▶ [Problem details] Write out again, unchanged, the line that has "Task: Select the medium あ font size" and each following line through the end of the entries below; leave pictures out.

Given records START

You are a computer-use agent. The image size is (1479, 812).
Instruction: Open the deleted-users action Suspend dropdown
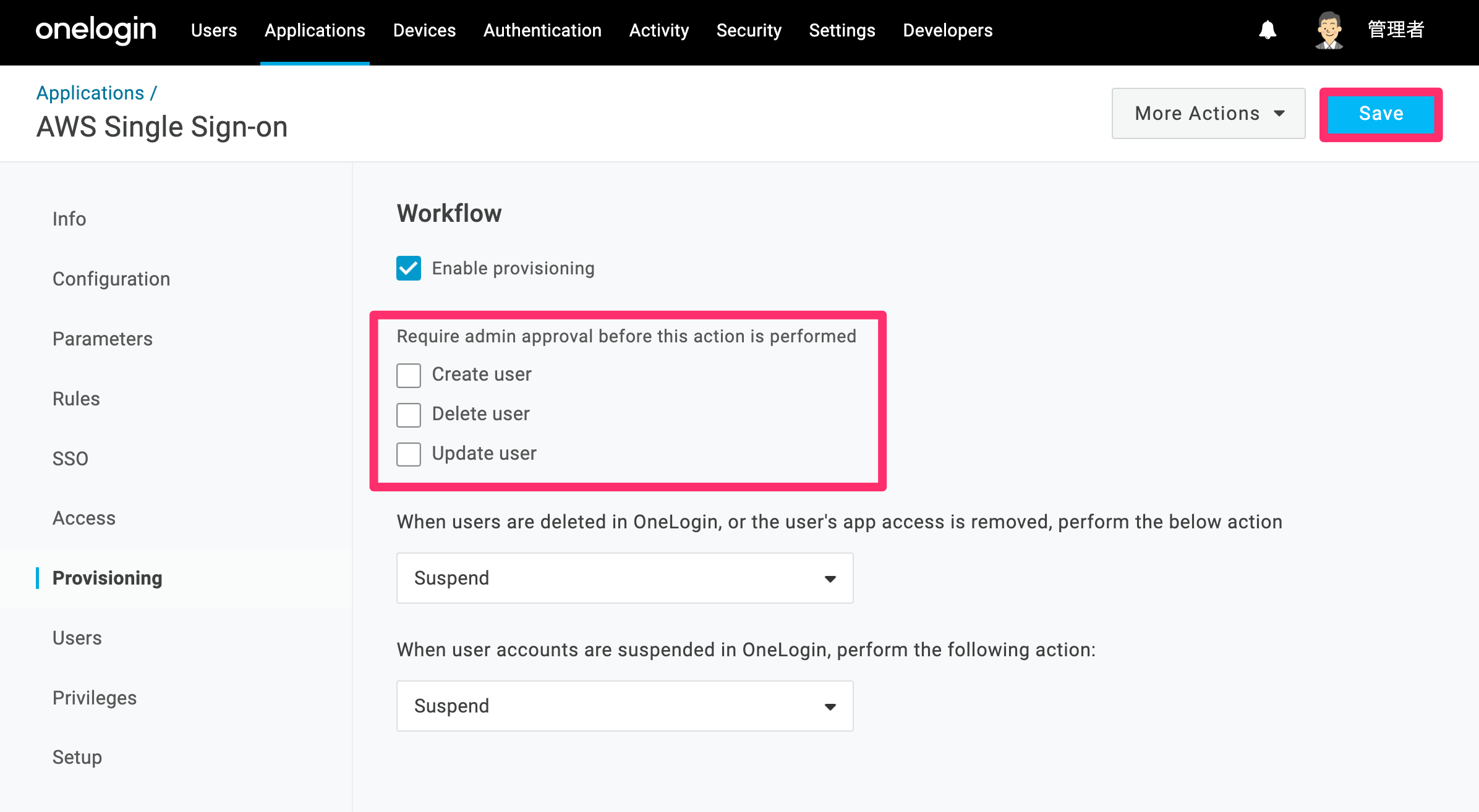[x=624, y=578]

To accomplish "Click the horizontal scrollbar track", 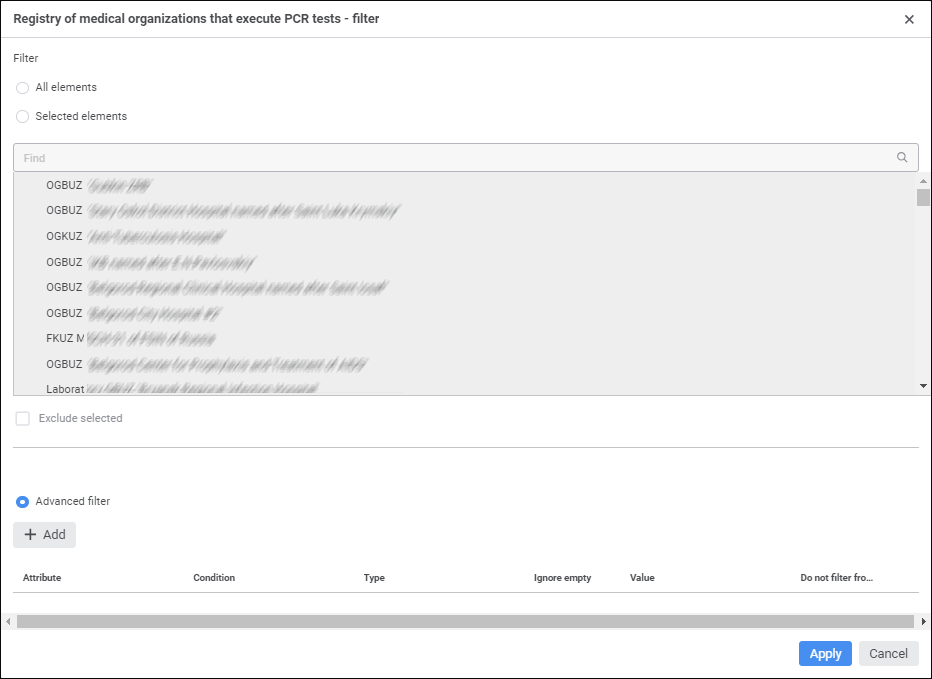I will (465, 622).
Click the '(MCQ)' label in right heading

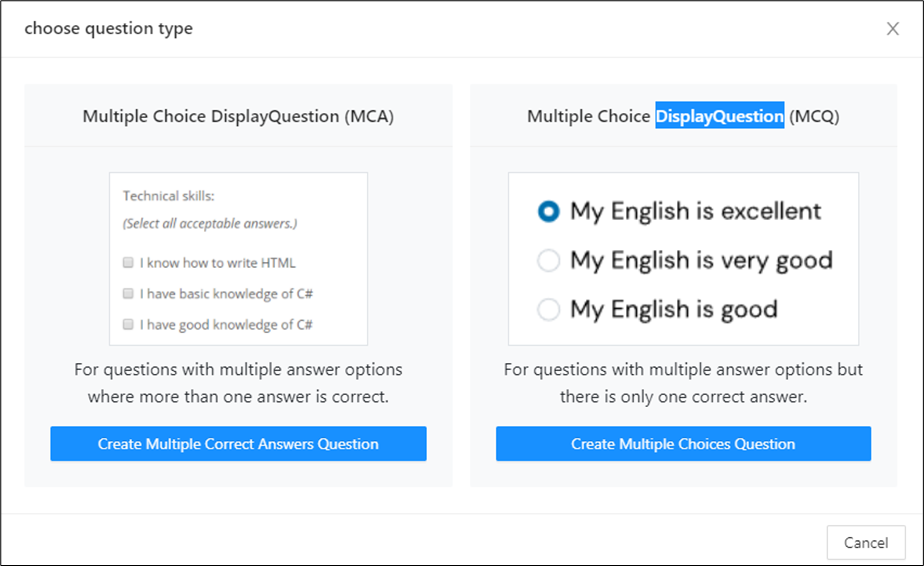click(814, 116)
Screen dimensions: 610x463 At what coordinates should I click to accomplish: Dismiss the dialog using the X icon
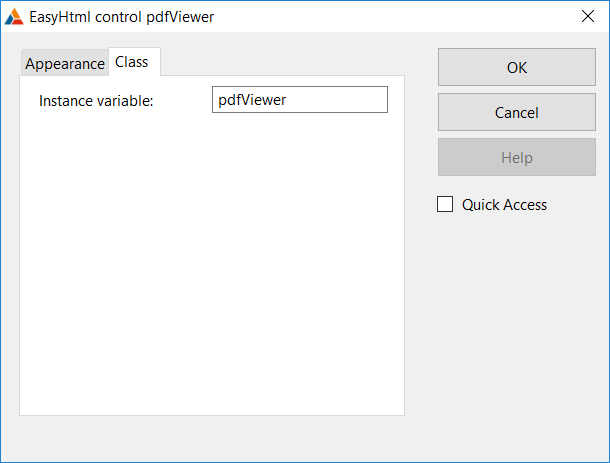coord(587,16)
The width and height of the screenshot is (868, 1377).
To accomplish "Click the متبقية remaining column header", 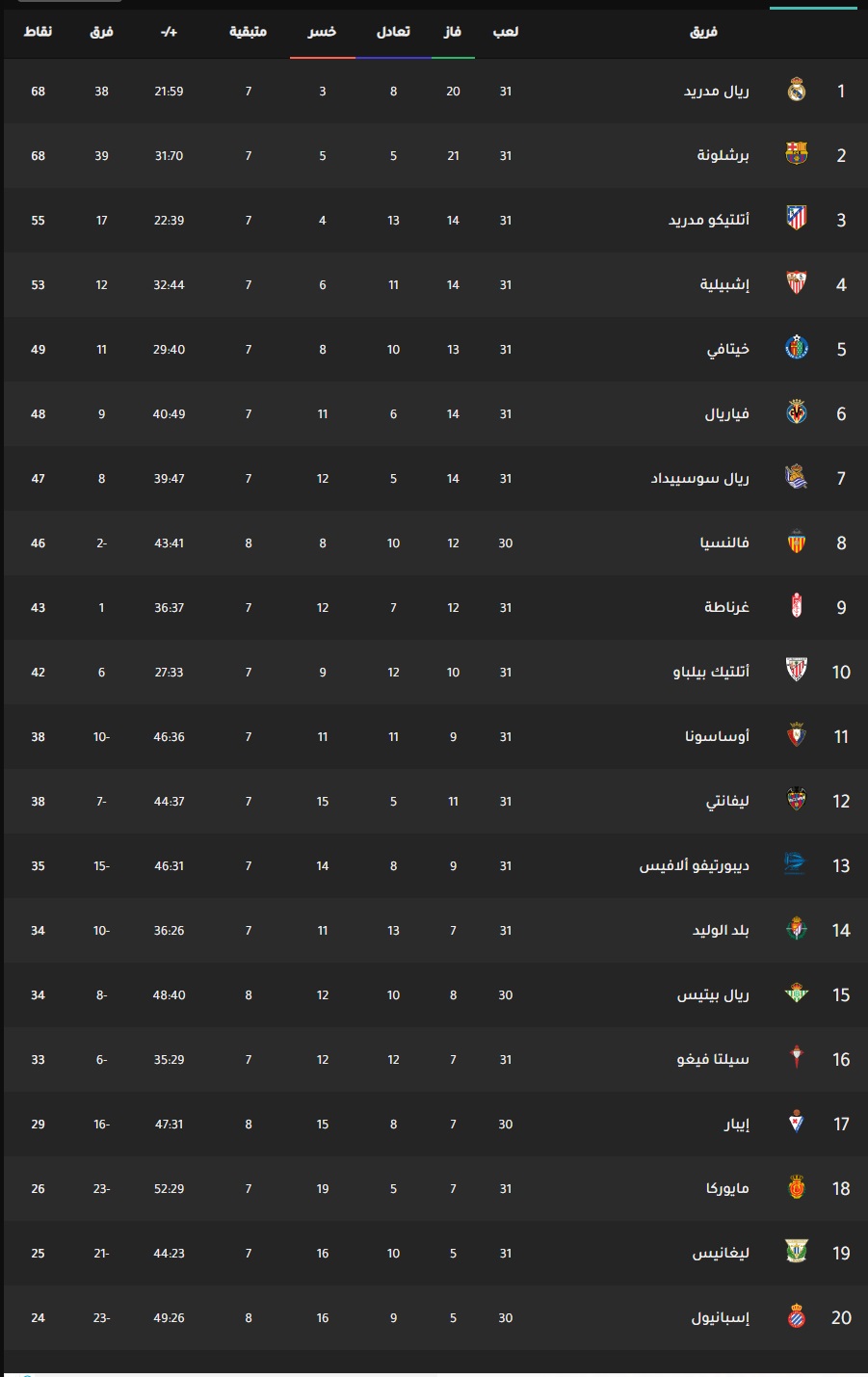I will click(x=248, y=32).
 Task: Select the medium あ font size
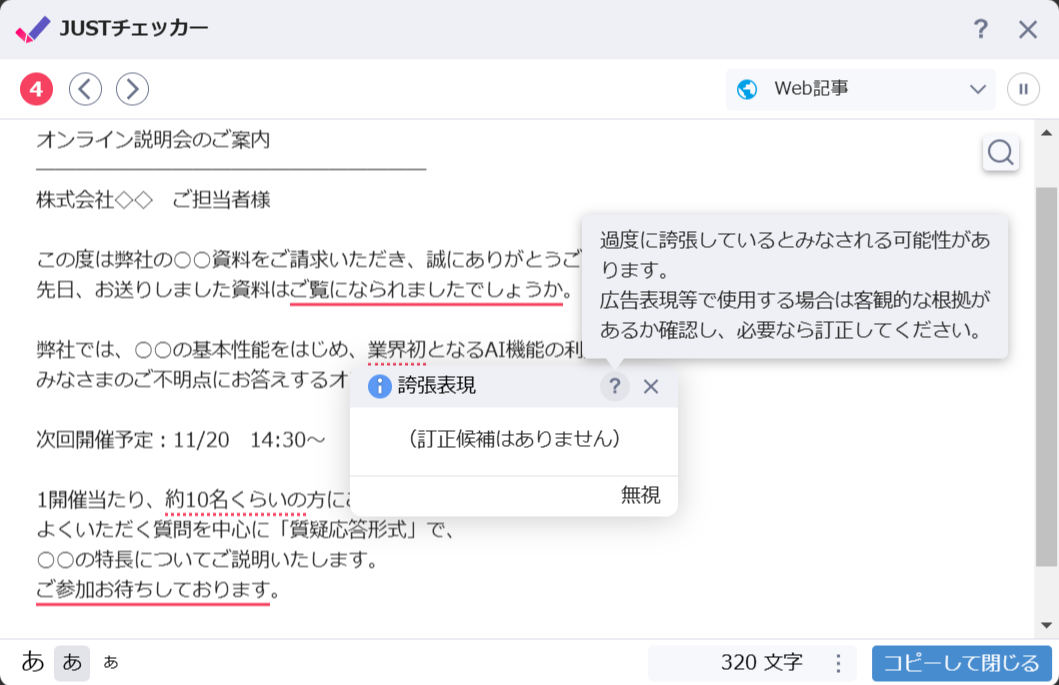(71, 662)
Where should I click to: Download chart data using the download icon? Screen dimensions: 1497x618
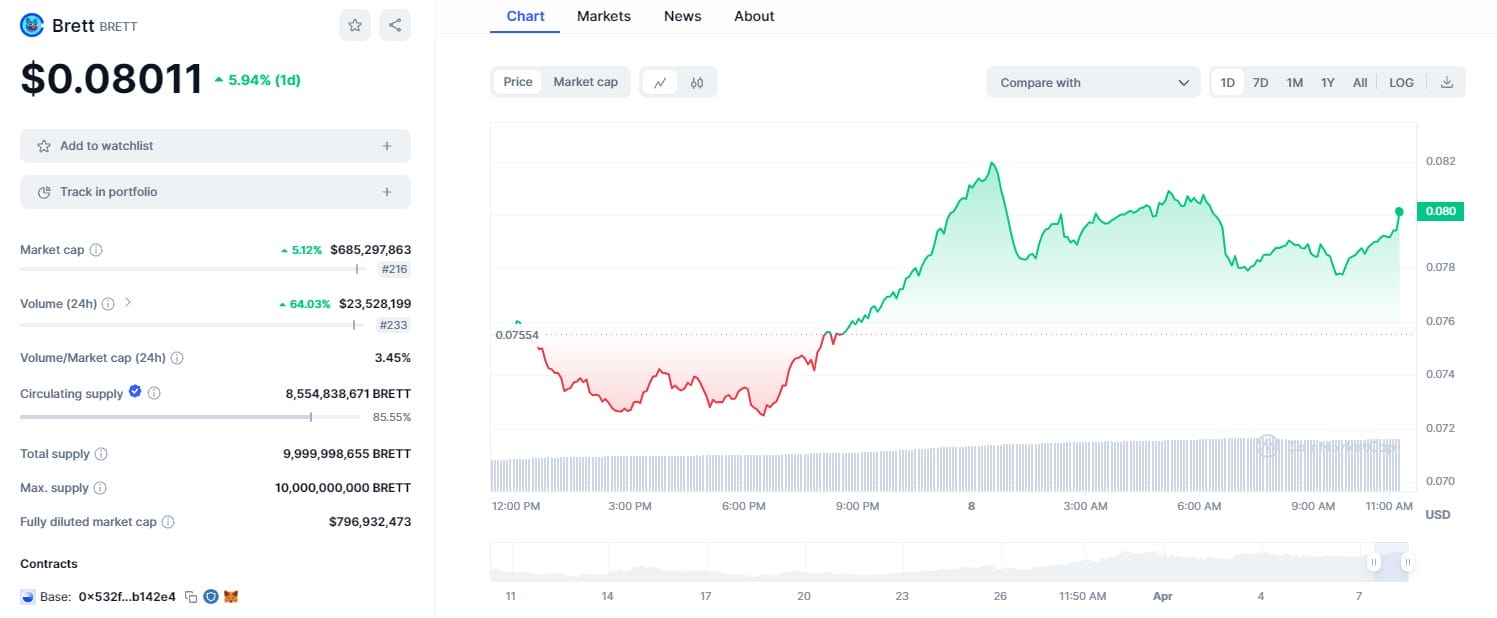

Given records END

▶ [Solved exercise]
 Task: Select the medium あ font size
(71, 662)
Where should I click to: Download chart data using the download icon? Screen dimensions: 1497x618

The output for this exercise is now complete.